## Excerpt to read
Recent research shows that parents’ survival is associated with their adult children’s education, net of parents’ own socioeconomic position. Why children’s education is linked to their parents’ longevity is, however, an unanswered question.
Utilising a multi-generation register that connects parents to children in the Swedish population, the first part of this paper examines the net associations of children’s various socioeconomic resources (education, occupation, and income) and parents’ mortality. In subsequent analyses of the role of children’s education, five causes of death are distinguished (circulatory disease mortality, overall cancer, lung cancer, breast cancer, and prostate cancer). The second part of the analysis focuses on the geographic distance between children and parents and how distance interacts with the association between children’s education and parents’ survival.

## Available data
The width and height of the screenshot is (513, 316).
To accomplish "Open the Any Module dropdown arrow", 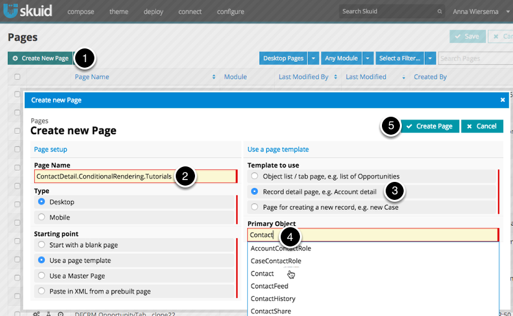I will [368, 58].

## What is being asked
Answer these questions from the passage on children's education and parents' survival:
1. Which three socioeconomic resources of children does the first part of the paper examine?
2. What kind of register does the study use?
3. What does the second part of the analysis focus on?

## Exercise answer
1. Education, occupation, and income.
2. A multi-generation register that connects parents to children in the Swedish population.
3. The geographic distance between children and parents, and how that distance interacts with the association between children's education and parents' survival.